When the big data sensors detect a signal, they’re great at bubbling it up for humans to look at. What machines can’t do is determine whether the bad reviews of Motorola products are people with bad experiences, or merely Apple lovers looking for a fight in an Android forum. That’s where people must step into the equation, and what Stringer strived to deliver in the end product.

“Good data-driven tools don’t try to replace human intelligence. They just try to augment it and let humans do what they’re good at doing,” he says. “Machines are really good at trolling around the entire Internet and finding the content that people are talking about. That’s something that computers can do much more efficiently than humans.”

Despite the early rumors, the Wi-Fi and 4G cellular radios work fine on the Razr M. The high-resolution PinTile display is generally well-liked, along with its fast 1.5Ghz dual-core processor and overall thin build. The battery is held in high regard, despite not being removable, while the high-def camera has gotten mixed reviews.

Motorola continues to use the consumer sentiment tools developed by Datascope to give its product development and issue response teams information about how to proceed.
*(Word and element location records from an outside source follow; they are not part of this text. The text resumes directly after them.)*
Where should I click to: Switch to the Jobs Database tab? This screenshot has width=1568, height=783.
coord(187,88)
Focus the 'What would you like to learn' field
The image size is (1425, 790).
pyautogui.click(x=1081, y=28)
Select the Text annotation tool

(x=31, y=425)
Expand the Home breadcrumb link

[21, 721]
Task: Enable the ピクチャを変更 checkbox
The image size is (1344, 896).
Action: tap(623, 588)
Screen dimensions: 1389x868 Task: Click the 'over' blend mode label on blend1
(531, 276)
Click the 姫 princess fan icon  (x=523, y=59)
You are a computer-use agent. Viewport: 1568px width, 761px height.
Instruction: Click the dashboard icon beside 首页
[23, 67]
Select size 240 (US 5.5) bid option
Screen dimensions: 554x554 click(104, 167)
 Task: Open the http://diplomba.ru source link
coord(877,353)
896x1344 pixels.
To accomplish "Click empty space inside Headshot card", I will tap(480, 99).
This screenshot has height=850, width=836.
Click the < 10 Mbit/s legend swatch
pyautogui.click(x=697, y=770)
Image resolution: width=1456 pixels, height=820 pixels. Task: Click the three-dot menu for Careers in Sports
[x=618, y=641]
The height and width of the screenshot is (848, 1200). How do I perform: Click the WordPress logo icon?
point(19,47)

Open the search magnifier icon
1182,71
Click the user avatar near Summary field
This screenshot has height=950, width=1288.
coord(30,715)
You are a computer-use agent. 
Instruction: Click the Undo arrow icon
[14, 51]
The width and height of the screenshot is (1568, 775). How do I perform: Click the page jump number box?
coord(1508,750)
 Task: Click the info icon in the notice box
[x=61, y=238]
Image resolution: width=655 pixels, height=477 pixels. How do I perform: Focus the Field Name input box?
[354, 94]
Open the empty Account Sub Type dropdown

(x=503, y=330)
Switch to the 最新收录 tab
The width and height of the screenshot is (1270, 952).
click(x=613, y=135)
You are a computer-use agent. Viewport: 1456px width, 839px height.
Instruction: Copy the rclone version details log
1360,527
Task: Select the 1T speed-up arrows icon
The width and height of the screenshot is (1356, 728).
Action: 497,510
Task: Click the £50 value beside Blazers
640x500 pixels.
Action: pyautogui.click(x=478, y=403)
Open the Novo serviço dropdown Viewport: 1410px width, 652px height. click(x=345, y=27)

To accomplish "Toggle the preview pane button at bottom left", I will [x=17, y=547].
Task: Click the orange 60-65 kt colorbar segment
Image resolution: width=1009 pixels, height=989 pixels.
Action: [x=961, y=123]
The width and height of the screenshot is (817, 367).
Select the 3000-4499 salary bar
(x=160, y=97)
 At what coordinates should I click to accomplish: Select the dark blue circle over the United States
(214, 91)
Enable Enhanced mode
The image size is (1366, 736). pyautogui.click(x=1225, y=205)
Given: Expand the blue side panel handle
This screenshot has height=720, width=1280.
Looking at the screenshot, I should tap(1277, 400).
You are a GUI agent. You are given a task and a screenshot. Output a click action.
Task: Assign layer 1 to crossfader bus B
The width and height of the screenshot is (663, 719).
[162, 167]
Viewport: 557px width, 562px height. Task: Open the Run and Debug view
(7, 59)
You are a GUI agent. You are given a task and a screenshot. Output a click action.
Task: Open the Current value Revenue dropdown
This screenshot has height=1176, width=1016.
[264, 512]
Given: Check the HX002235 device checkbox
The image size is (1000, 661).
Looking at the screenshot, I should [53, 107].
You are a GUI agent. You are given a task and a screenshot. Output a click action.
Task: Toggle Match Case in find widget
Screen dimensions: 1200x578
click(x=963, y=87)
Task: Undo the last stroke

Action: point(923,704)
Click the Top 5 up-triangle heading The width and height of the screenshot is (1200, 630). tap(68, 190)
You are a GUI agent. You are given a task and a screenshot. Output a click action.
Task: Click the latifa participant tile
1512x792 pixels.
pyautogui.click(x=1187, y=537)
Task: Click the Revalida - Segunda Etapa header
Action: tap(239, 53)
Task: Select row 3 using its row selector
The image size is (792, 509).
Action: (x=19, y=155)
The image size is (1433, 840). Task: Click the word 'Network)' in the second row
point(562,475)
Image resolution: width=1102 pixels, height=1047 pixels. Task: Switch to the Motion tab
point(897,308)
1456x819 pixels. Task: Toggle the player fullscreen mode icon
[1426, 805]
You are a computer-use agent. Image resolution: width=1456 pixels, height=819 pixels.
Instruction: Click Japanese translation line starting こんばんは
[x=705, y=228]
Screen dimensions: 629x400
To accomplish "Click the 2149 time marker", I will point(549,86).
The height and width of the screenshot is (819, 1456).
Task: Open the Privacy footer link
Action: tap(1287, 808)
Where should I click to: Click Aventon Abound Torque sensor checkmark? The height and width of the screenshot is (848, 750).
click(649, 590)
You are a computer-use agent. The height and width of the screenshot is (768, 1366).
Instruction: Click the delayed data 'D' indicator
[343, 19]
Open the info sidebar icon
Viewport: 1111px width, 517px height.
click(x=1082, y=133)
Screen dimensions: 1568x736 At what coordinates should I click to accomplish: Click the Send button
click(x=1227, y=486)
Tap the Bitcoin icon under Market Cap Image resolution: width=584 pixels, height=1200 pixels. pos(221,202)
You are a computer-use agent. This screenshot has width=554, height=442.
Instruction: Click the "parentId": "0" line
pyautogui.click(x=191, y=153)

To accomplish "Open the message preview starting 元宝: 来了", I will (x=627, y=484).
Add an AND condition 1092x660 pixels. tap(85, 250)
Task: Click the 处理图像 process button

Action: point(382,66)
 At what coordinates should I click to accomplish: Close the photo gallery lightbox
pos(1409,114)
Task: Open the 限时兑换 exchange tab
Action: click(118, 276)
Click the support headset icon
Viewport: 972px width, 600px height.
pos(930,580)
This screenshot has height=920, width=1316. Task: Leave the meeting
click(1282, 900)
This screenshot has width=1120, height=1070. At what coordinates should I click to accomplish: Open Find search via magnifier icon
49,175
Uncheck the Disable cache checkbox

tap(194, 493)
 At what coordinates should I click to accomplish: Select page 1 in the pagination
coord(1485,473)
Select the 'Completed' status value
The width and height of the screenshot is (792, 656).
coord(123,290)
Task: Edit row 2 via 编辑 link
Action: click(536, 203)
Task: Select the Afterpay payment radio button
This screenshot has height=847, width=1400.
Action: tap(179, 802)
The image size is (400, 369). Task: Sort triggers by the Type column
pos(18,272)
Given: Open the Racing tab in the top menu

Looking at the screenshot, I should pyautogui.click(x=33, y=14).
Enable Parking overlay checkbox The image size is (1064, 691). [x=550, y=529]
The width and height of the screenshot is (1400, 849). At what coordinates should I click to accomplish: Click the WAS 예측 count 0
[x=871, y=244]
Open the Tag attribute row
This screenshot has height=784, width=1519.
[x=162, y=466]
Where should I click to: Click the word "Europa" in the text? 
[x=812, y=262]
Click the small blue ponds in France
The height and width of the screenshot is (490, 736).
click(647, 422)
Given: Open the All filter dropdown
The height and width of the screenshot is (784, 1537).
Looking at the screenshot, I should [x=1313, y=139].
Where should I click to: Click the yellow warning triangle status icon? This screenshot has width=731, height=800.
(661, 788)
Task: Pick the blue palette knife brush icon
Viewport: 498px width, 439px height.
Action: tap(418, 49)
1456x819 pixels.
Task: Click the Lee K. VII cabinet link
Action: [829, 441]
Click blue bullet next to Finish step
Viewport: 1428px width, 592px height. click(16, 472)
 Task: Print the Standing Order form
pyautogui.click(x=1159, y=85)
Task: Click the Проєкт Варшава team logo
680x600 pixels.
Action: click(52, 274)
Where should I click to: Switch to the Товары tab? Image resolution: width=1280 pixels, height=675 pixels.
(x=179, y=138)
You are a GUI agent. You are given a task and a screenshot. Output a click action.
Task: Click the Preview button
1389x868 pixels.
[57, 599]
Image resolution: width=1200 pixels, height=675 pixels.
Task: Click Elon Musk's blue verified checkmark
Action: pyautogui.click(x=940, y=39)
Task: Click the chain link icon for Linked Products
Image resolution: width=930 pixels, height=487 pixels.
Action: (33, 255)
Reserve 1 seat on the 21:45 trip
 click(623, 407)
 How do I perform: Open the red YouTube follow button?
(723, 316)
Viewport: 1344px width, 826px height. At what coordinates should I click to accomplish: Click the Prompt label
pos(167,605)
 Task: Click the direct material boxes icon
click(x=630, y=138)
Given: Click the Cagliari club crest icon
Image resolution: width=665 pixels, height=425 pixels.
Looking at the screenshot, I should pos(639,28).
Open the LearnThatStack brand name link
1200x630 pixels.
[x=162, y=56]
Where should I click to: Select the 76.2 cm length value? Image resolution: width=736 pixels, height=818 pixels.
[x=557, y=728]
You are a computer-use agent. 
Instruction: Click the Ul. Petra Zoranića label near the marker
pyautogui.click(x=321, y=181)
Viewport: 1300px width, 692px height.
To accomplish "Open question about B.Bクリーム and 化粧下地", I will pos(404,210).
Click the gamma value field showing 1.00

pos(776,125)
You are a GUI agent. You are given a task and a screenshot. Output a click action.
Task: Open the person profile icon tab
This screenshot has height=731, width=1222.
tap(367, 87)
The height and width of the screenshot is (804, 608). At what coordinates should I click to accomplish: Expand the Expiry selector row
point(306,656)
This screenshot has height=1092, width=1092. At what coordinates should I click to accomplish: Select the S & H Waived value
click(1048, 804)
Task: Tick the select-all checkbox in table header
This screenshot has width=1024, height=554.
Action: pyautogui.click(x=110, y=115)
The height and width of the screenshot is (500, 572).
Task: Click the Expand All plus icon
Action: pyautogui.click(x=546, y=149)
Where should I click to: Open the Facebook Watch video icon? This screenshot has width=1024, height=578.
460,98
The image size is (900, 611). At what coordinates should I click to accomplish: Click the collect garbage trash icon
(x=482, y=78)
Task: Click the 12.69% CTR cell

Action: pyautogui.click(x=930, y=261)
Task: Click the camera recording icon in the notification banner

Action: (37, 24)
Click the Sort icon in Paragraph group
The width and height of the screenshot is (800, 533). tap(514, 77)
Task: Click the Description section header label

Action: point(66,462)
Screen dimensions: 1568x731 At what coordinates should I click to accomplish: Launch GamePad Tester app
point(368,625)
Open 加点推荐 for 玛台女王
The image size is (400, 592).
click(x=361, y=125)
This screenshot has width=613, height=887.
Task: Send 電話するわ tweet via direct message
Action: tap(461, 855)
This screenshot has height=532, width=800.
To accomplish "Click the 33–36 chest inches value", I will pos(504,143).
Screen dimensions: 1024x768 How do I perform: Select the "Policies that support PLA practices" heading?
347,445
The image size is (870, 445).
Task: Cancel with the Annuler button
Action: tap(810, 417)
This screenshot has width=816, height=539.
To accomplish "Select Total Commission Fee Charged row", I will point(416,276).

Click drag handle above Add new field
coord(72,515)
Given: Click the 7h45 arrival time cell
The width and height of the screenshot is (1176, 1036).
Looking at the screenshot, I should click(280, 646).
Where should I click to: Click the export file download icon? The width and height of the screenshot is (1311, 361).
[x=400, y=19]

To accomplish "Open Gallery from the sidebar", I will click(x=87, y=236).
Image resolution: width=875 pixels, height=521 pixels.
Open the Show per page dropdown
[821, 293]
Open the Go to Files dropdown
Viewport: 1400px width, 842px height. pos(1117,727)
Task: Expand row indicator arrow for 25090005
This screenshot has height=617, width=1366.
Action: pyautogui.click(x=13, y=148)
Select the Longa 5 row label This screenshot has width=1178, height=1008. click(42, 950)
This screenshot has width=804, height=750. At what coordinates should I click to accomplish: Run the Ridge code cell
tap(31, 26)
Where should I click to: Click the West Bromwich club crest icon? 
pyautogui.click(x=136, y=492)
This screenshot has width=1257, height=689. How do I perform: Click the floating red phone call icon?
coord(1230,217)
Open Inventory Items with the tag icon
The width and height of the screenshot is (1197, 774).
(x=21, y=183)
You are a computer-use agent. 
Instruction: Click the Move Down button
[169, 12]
At 26 months of age, the Razr M is an old man in the smartphone world, but the sentiments and feelings about that product have manifested themselves in the new Razr Maxx, which debuted four months ago to generally good reviews.

The customer feedback (or “customer outreach,” if you will) is also evident in the new Moto 360 smartwatch that Motorola launched a month ago. “They are using it to assess what people think about the smartwatch, so they’ll learn how they can continue to improve design,” Stringer says.

“We see no limit to this tool,” Motorola’s Shabazz says. “It lets us keep a pulse on our customers in a way we actually understand, and with accuracy we never thought possible before we worked with Datascope. “

Competition is fierce in the consumer electronics market, and eventually all manufacturers of a certain size will use this type of big data-powered sentiment analysis solution to accelerate product development and problem resolution. The advantages are too great and the savings compared to small data sampling are simply too good to pass up.